Below is a further extract from Sam Sole’s story, published on amaBhungane, Daily Maverick and News24.
Magistrate Deuteronomy Ngcobo
Fresh claimed to know a lot about Ngcobo, the magistrate that Joseph criticised for his supposed leniency with poachers.
In his affidavit, Fresh states: “At that stage I also knew the magistrate who first worked on the Gwala case, Ngcobo. I had met Ngcobo at [Ngwenya’s] house when he had visited… During 2015 I was paying Magistrate Ngcobo on other cases where [Ngwenya] was representing the accused. [Ngwenya] would give me the money after which I would hand it to Ncgobo at the courts toilets at either Mtubatuba or Ingwavuma court. The amounts varied between ten thousand and fifteen thousand rand. Ngcobo would make sure that I counted the money in front of him in the toilet.”

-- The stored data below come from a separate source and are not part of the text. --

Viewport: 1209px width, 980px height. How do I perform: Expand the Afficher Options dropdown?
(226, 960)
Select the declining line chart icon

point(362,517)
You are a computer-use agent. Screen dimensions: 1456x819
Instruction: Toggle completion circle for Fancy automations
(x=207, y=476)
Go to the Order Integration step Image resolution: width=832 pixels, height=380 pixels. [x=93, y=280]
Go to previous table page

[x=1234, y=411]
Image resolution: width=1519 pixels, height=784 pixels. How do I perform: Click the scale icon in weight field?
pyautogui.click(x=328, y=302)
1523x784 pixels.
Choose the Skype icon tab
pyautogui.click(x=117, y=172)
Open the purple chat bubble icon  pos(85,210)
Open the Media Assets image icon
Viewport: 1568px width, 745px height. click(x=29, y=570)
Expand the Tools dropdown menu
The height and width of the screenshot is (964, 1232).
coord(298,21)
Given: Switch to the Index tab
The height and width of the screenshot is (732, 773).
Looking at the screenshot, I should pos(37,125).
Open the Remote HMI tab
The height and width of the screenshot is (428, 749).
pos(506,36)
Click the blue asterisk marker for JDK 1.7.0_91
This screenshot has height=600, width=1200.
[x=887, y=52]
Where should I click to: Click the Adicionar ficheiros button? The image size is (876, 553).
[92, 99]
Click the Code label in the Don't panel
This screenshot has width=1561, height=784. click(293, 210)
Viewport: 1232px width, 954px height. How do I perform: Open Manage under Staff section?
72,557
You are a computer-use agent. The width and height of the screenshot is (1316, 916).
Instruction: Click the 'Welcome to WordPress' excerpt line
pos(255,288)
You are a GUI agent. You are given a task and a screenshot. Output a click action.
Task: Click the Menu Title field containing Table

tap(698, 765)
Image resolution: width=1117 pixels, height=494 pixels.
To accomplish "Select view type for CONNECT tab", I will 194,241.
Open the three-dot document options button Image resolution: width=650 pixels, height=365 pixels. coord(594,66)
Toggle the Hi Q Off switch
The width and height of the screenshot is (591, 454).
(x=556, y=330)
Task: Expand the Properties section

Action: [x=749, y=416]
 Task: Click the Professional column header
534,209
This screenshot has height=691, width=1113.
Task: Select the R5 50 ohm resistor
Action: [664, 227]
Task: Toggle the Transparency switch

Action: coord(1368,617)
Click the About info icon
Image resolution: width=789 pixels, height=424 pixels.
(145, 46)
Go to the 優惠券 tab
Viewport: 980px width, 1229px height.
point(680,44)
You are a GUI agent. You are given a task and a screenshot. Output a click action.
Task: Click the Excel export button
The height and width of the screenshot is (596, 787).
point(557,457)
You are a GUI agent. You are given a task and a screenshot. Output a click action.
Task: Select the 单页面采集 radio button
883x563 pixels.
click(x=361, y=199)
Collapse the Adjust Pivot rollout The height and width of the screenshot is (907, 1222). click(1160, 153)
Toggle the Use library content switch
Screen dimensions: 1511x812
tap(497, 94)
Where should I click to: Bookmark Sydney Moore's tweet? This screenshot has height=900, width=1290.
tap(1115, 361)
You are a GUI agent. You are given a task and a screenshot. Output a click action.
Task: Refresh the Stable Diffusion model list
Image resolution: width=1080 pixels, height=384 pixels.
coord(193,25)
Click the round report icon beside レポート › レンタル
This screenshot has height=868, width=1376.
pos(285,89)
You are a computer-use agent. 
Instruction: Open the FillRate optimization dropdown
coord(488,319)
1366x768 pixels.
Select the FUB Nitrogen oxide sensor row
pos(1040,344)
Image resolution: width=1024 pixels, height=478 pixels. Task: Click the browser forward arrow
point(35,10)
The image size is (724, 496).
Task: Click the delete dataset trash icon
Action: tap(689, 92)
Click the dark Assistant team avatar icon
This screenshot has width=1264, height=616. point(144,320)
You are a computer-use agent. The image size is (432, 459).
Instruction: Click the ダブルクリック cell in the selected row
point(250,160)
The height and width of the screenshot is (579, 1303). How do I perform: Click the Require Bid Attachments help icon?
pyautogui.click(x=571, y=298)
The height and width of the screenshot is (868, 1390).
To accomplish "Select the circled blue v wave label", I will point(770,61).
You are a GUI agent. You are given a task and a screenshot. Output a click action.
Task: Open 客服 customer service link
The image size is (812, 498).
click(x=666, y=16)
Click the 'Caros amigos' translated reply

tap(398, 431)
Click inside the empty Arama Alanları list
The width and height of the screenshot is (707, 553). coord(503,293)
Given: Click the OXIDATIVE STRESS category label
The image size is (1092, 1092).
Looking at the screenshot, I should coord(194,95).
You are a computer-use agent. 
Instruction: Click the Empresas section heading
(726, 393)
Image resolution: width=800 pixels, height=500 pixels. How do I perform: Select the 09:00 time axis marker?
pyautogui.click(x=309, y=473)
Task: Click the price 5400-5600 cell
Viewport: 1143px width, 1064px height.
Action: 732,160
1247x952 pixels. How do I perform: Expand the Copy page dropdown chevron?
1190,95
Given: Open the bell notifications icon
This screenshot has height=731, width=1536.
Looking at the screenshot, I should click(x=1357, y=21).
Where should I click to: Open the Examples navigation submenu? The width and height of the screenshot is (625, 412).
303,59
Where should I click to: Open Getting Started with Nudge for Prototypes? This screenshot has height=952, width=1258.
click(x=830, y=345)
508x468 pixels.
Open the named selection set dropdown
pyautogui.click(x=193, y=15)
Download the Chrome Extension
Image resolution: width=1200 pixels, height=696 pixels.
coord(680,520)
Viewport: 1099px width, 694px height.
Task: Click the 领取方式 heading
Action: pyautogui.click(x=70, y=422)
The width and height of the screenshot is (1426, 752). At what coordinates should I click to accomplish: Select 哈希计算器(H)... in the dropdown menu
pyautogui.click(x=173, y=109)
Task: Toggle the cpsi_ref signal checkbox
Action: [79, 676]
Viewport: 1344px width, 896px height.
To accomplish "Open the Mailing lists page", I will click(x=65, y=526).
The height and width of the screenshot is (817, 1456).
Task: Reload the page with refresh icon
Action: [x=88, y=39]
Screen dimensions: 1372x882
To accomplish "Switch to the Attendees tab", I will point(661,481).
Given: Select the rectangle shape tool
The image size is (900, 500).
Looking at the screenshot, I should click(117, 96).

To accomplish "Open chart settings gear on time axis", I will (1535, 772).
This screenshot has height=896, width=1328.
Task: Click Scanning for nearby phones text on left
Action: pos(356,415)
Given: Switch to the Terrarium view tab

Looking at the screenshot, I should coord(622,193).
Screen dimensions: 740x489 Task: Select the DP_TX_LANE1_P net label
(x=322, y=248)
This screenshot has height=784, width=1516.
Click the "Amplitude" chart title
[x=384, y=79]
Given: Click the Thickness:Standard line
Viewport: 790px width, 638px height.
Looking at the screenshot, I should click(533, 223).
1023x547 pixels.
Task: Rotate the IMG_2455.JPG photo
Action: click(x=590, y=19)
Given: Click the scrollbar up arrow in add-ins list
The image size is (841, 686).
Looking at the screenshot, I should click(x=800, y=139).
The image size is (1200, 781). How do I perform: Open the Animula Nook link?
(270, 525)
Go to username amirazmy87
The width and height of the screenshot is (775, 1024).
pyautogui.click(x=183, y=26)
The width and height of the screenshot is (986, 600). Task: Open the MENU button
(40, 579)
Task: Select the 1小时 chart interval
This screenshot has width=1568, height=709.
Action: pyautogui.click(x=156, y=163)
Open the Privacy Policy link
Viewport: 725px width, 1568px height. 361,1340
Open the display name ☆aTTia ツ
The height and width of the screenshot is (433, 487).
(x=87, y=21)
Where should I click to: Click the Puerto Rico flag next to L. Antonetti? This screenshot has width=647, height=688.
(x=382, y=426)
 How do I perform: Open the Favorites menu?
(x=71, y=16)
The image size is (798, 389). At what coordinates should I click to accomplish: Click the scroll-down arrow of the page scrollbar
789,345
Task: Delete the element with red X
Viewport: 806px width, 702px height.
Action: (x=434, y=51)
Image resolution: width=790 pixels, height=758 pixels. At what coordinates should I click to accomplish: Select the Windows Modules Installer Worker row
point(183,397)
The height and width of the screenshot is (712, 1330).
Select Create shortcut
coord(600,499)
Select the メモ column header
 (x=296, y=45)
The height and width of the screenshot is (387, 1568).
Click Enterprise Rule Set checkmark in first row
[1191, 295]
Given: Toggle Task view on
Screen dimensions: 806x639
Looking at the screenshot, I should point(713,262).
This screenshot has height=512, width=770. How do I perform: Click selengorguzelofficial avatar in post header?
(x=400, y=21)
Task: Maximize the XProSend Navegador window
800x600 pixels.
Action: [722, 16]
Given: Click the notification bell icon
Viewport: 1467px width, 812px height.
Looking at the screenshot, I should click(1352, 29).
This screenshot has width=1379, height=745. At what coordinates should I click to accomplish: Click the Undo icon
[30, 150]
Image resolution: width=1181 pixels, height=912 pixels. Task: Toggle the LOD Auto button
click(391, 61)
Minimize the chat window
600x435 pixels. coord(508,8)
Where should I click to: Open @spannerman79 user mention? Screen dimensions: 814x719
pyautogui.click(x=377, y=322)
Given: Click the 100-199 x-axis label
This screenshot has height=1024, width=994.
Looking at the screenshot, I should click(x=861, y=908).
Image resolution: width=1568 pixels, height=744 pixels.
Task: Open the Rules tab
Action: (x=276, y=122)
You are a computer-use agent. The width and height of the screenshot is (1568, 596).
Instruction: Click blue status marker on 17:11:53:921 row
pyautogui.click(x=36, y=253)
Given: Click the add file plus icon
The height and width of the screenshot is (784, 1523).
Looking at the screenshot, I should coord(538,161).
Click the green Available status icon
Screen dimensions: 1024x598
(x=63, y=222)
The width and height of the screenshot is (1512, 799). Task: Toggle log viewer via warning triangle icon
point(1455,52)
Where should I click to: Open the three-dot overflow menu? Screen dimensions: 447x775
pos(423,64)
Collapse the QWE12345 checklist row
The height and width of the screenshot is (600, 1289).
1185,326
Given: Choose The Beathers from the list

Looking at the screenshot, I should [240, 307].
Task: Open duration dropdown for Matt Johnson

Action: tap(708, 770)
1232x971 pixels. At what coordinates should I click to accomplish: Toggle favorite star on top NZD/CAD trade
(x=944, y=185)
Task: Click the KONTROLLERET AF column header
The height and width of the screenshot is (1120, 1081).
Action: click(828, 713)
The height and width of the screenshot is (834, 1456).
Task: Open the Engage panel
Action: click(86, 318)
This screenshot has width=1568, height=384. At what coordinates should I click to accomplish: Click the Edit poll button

Fresh was also aware of a controversial case where Ngcobo had acquitted a crime intelligence police officer from Josini who had been arrested in another sting operation.
His affidavit states: “I accompanied [Ngwenya] to Mtubatuba court where he spoke to Magistrate Ngcobo about the … case. It was agreed that he would acquit [the crime intelligence officer] in exchange for a payment of R30,000-00. After Mr Ngcobo acquitted [the officer] in court, I accompanied [Ngwenya] to Ngcobo’s house in Mtubatuba where [Ngwenya] handed me the money which I handed to magistrate Ngcobo. [Ngwenya] had brought a bottle of Hennessey along which they drank together to celebrate.”
The Teresa Swart draft report also discloses that a separate complaint was registered at the commission against Ngcobo, and he is currently being investigated for an alleged corrupt relationship with Ngwenya.
Wednesday October 3rd: As I sit here staring at the page, I can’t help but wonder if I am doing right by my family, as I begin yet another battle with some of the most powerful people in the country.
South Africa is a land of conflict, and political assassinations are rising rapidly. The Magistrates Commission is split into fractions, just like the rest of the country. Nzimande was appointed during the Zuma regime, and whilst Zuma has been ousted, corruption is entrenched.
But I am also aware that there are people on the Magistrates Commission who are speaking out against the old guard, and I am inspired by their ethics, and their courage to stand up for what is right.
I made a promise to Fresh when he handed himself in that I would do whatever it took to help the 14 year old boy who was raped.
But I also made promises to our precious rhinos tumbling into extinction, and to the unsung heroes risking their lives to protect them, that I would do whatever it takes to see that justice is done.
How many more rapists and murderers and poachers must be set free before someone with the power to do something, brings an end to such atrocities? These crooked justice officials are criminals, and they are being paid with tax payer money. They are, literally, gambling on corruption.
I call on Deputy Minister of Justice, John Jeffery, and the Honourable Mr Justice M F Legodi – Chairperson of the Magistrates Commission – I implore you to please follow up with these matters urgently. At best, members of the Magistrates Commission are stalling with the dismissal of Nzimande. And at worst, the stalling is in preparation for a cover up. But there is no excuse for Magistrate Ngcobo being shortlisted for five pending regional magistrates posts in Zululand. The sins of the past must end, if ever the healing is to begin.